Copy out nothing but the line containing "Image resolution: width=769" and the lines that follow it to the end of the entries, exactly as they stand.

+++ RECORDS

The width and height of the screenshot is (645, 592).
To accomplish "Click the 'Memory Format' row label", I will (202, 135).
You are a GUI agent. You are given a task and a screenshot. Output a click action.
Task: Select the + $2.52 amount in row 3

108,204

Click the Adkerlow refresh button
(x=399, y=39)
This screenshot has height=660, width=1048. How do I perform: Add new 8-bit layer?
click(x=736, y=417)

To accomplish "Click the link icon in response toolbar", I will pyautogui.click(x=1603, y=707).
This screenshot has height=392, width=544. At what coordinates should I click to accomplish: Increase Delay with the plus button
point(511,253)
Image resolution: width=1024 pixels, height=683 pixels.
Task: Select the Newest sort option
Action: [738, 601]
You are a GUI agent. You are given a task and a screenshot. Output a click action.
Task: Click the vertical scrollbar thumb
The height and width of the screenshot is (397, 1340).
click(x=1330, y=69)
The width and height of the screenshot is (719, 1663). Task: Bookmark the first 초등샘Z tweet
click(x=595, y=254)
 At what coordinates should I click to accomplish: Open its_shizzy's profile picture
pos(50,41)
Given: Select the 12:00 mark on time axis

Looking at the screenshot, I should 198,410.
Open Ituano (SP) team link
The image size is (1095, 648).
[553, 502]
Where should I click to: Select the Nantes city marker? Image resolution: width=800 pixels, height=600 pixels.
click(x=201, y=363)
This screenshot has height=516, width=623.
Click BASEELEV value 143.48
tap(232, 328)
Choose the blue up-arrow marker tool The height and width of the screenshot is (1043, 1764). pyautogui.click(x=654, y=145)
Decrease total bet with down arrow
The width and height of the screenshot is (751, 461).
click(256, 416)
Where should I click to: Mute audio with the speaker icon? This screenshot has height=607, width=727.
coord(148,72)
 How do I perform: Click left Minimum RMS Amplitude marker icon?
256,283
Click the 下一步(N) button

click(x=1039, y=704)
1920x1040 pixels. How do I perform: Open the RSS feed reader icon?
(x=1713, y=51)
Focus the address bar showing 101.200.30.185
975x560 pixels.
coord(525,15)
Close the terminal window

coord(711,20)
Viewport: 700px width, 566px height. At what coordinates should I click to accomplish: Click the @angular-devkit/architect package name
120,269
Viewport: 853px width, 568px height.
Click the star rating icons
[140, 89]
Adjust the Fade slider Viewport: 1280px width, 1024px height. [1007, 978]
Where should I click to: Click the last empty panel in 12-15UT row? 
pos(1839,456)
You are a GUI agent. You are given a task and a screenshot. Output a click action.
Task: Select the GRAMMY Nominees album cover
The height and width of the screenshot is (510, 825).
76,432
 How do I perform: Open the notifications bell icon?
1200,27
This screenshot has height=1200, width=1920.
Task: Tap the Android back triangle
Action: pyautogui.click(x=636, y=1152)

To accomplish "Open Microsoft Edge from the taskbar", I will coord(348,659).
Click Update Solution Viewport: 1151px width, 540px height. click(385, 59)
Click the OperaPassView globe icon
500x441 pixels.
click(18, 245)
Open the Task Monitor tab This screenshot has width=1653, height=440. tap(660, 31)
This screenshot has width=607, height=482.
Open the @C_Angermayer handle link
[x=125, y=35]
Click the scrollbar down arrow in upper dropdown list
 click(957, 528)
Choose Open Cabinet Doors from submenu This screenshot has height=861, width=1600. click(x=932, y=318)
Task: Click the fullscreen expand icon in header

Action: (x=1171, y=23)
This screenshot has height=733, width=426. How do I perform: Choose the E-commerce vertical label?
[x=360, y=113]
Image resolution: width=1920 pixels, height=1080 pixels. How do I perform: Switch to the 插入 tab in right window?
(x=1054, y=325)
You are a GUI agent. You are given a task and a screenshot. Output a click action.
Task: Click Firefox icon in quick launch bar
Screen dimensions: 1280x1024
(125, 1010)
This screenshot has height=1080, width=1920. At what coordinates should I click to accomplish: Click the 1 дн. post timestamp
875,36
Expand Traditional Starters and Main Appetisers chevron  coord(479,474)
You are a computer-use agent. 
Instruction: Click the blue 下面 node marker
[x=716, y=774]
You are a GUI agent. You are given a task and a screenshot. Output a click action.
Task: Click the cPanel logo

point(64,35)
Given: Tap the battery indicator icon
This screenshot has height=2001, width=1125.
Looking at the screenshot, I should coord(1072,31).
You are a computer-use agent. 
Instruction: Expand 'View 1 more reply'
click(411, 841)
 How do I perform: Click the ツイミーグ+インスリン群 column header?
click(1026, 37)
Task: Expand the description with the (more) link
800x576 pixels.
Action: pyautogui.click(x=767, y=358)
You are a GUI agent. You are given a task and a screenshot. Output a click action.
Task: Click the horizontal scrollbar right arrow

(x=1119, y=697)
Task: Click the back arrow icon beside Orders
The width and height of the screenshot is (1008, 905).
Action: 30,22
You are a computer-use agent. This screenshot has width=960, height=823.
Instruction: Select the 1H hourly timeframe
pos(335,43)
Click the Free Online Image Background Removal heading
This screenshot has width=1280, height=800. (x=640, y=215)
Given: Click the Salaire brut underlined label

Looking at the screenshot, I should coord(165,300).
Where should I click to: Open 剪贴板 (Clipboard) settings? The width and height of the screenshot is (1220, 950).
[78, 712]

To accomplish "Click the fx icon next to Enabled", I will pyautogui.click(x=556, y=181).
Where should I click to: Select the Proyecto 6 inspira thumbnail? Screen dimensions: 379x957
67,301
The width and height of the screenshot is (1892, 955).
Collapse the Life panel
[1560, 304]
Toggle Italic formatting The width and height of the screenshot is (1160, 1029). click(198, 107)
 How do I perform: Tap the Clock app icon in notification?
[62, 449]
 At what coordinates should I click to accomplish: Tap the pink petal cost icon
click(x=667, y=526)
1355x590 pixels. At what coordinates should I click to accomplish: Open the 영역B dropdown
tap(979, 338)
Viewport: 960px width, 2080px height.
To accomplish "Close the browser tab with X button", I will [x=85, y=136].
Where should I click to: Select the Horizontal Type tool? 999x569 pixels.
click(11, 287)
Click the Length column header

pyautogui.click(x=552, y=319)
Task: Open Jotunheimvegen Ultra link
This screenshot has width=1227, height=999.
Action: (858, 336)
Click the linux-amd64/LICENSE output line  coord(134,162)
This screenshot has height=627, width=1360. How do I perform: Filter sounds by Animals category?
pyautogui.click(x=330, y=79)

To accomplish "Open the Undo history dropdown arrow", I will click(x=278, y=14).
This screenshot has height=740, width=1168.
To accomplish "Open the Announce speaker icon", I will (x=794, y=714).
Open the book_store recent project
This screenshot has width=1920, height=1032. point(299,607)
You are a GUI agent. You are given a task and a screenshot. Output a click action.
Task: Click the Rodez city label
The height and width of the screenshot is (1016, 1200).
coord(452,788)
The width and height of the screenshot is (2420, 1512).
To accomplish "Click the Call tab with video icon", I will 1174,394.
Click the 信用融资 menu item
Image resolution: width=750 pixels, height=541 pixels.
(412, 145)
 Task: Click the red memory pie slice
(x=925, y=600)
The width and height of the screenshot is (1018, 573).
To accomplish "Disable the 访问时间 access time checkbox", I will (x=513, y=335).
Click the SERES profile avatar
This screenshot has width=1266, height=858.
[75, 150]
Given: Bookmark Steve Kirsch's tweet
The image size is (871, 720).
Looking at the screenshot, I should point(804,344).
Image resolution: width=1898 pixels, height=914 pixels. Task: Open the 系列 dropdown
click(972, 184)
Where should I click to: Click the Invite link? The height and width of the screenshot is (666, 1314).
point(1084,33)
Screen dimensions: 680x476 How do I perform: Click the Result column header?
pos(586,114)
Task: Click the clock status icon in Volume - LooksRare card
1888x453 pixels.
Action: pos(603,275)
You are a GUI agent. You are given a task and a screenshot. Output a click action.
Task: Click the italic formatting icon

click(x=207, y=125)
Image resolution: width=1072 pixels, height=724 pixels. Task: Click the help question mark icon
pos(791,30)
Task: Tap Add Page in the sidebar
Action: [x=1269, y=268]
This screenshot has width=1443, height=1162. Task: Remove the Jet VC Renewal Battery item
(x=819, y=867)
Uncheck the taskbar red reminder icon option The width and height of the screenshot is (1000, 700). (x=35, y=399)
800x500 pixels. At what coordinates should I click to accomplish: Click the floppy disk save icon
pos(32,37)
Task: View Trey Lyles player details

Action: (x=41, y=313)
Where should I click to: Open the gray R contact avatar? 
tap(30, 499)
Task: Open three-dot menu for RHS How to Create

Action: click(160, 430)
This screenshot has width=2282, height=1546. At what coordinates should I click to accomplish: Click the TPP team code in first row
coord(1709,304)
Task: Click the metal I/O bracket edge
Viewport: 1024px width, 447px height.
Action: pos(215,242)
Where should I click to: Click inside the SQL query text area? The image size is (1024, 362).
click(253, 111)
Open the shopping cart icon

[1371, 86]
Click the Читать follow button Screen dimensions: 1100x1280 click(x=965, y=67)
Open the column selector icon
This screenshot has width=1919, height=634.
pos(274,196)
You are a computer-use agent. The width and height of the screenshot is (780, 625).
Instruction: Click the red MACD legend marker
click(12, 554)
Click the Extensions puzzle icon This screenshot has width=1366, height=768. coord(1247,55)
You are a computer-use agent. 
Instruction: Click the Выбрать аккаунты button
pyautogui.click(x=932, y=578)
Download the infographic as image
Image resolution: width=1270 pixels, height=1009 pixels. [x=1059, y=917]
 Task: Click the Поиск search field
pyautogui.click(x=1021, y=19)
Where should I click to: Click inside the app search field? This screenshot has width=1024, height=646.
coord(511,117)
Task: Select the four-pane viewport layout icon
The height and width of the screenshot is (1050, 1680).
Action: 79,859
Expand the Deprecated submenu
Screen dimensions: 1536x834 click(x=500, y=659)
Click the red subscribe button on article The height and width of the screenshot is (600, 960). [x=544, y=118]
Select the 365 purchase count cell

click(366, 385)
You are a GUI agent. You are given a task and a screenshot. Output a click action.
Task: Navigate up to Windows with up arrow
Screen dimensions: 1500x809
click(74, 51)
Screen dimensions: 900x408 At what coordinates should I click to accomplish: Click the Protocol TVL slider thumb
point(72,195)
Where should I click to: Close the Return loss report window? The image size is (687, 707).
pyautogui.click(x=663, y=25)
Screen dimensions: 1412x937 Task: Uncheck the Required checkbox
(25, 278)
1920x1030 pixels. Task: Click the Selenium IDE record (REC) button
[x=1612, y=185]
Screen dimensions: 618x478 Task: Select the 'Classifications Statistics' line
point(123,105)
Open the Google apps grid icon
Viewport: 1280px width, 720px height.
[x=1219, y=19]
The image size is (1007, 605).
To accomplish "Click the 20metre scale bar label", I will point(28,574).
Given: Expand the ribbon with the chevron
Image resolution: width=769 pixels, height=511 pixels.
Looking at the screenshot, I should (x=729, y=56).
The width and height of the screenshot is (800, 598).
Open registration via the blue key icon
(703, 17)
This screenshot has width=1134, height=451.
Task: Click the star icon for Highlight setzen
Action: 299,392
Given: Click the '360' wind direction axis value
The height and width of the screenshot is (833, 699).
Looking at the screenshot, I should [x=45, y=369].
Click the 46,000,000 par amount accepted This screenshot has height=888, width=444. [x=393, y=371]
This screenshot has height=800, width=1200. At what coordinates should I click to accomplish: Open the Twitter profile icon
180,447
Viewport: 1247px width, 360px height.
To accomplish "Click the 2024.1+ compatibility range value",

++++++

- **TASK RESPONSE**
Image resolution: width=769 pixels, height=511 pixels.
Looking at the screenshot, I should (x=729, y=56).
The width and height of the screenshot is (800, 598).
Open registration via the blue key icon
(703, 17)
This screenshot has width=1134, height=451.
Task: Click the star icon for Highlight setzen
Action: 299,392
Given: Click the '360' wind direction axis value
The height and width of the screenshot is (833, 699).
Looking at the screenshot, I should [x=45, y=369].
Click the 46,000,000 par amount accepted This screenshot has height=888, width=444. [x=393, y=371]
This screenshot has height=800, width=1200. At what coordinates should I click to accomplish: Open the Twitter profile icon
180,447
Viewport: 1247px width, 360px height.
To accomplish "Click the 2024.1+ compatibility range value",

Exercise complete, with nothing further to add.